Your objective
Every line in the data below that has the word "resolution" should be returned.

*** Opening Material shown ***

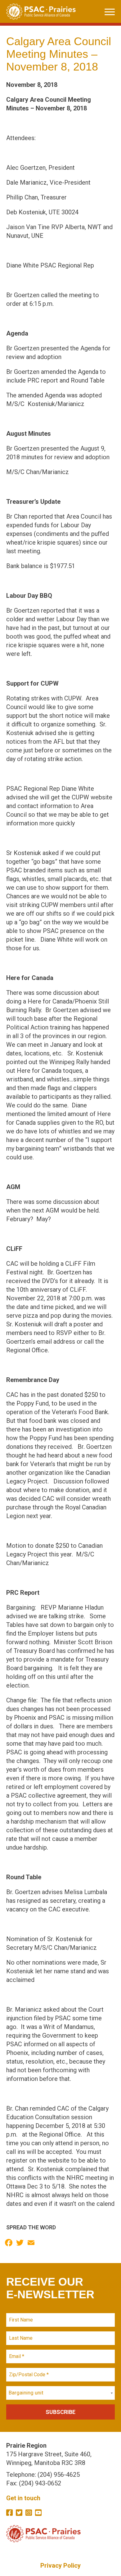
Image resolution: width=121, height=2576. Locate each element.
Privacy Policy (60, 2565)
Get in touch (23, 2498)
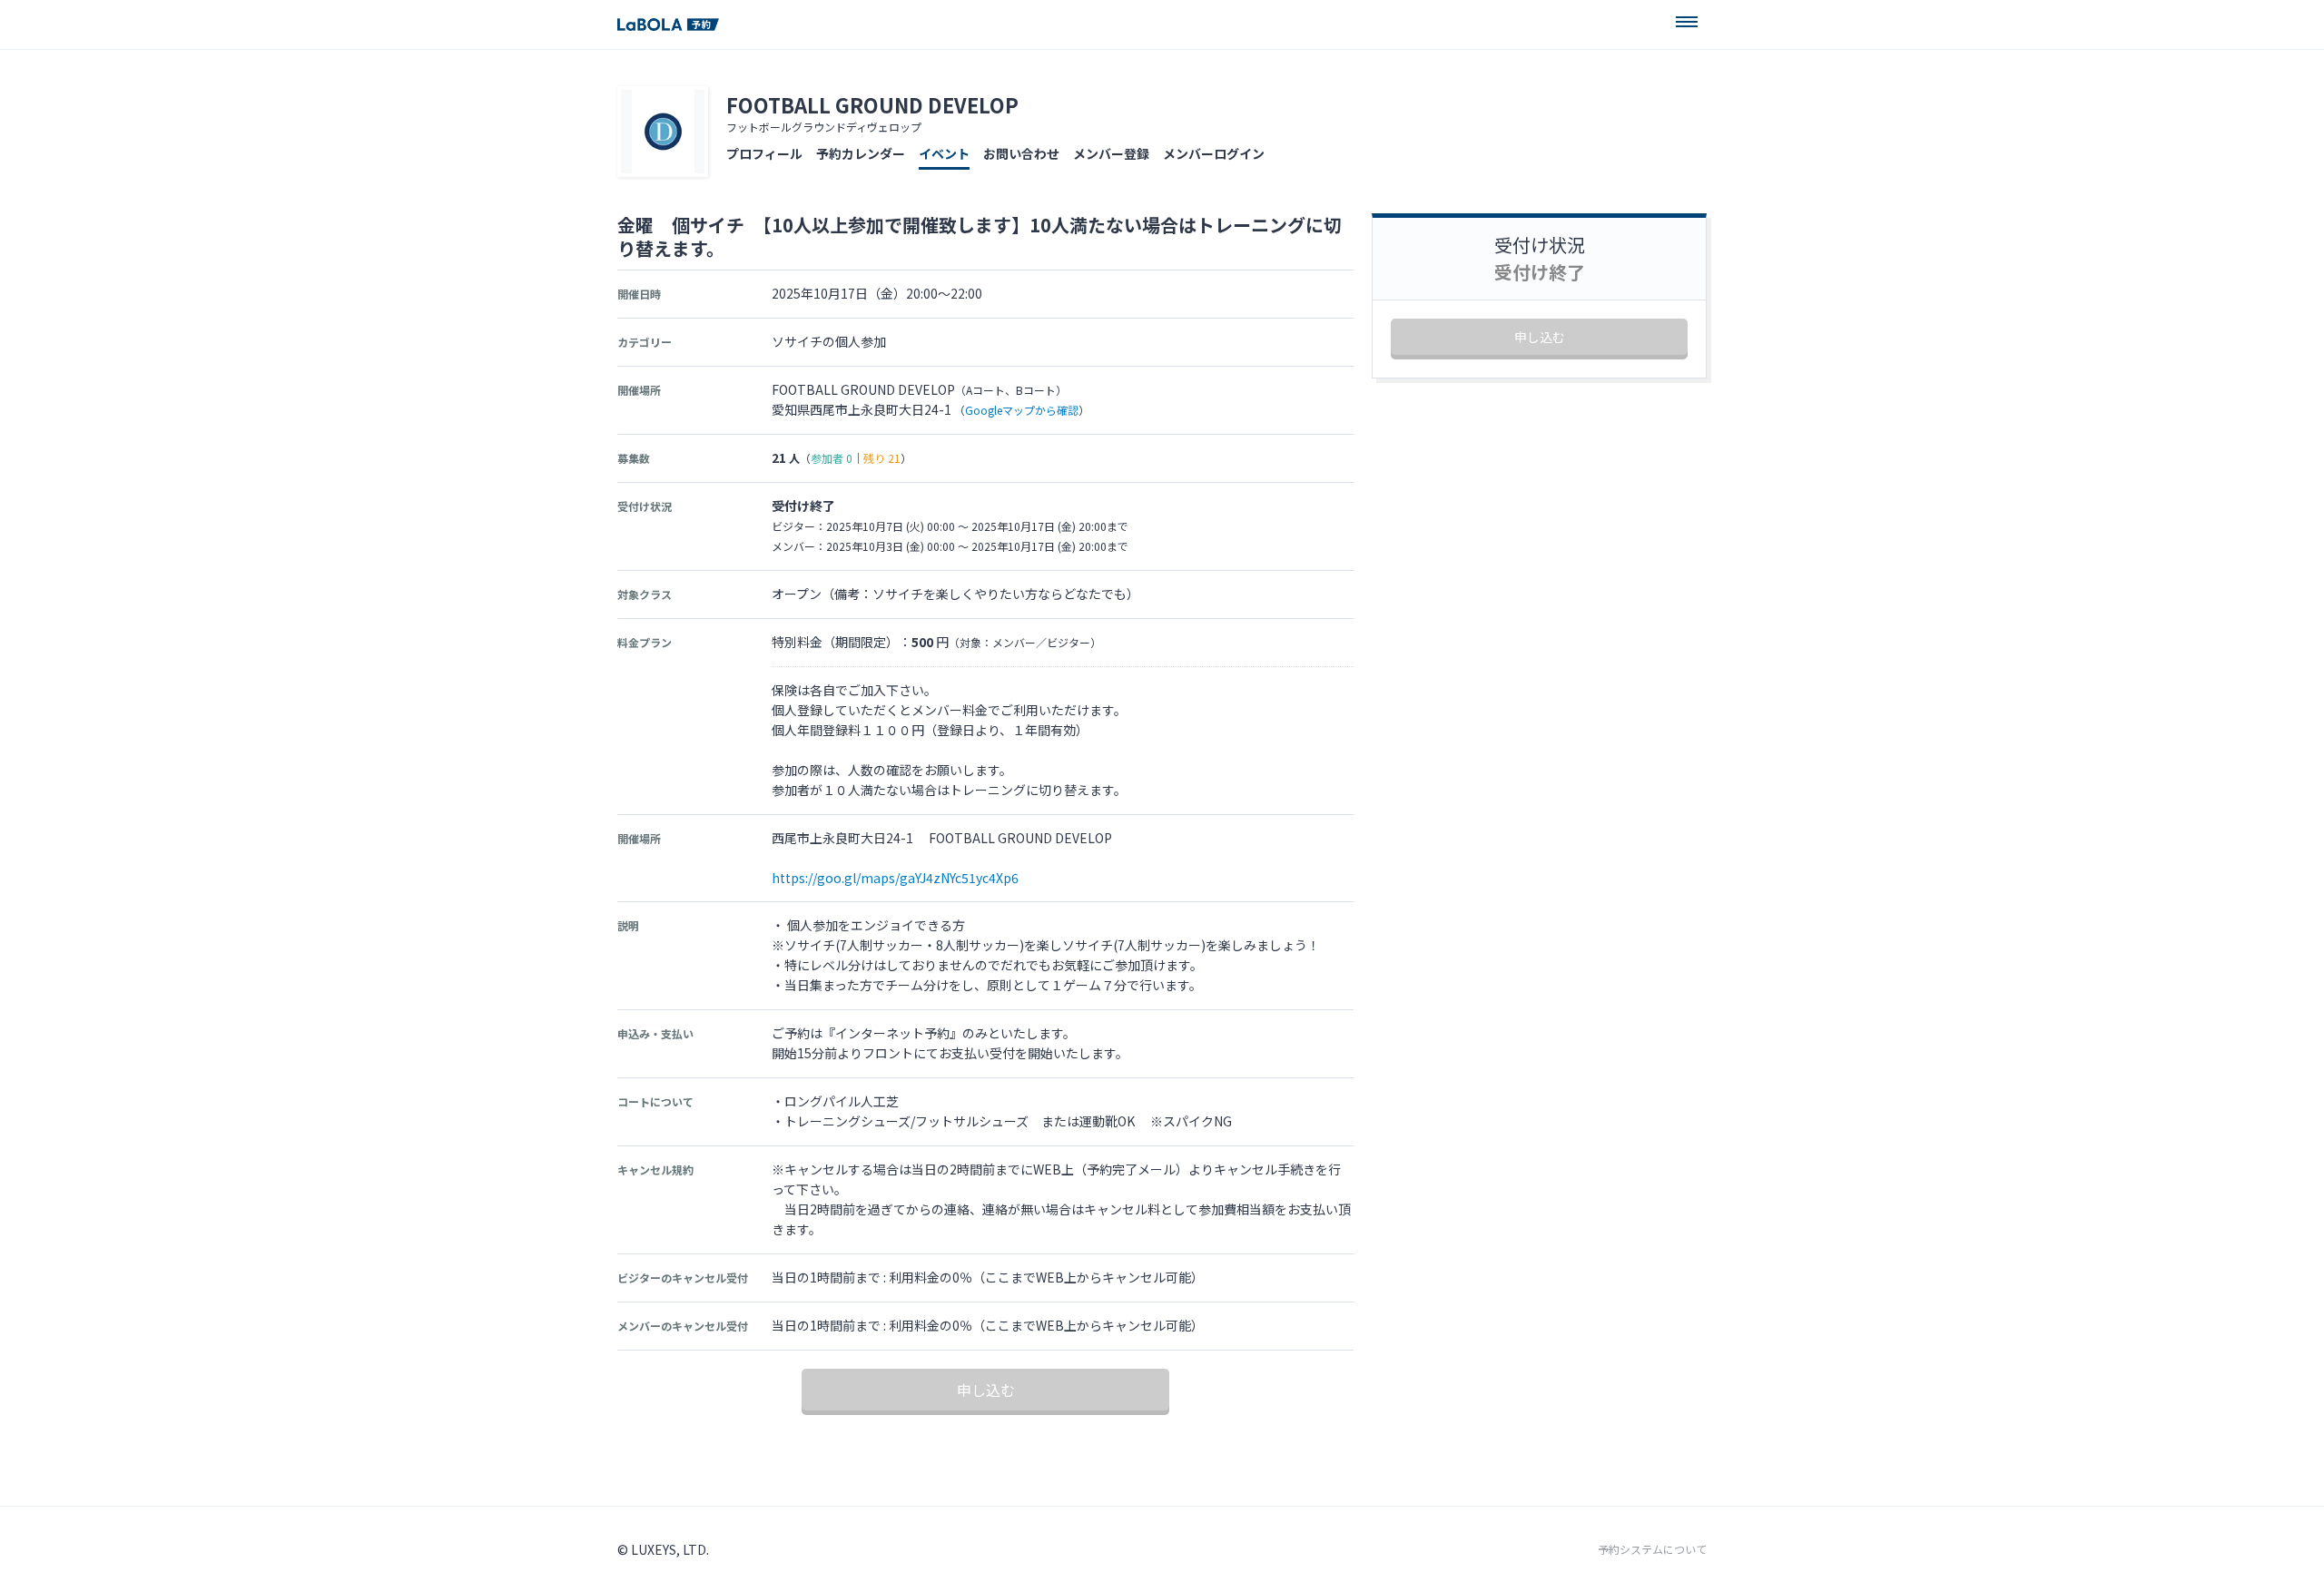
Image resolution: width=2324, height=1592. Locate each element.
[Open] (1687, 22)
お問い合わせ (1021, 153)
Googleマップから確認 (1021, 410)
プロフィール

*** Closing Material shown ***

Reply to the exercise
Image resolution: width=121, height=2576. Locate each element.
Image resolution: width=2324, height=1592. Locate each element.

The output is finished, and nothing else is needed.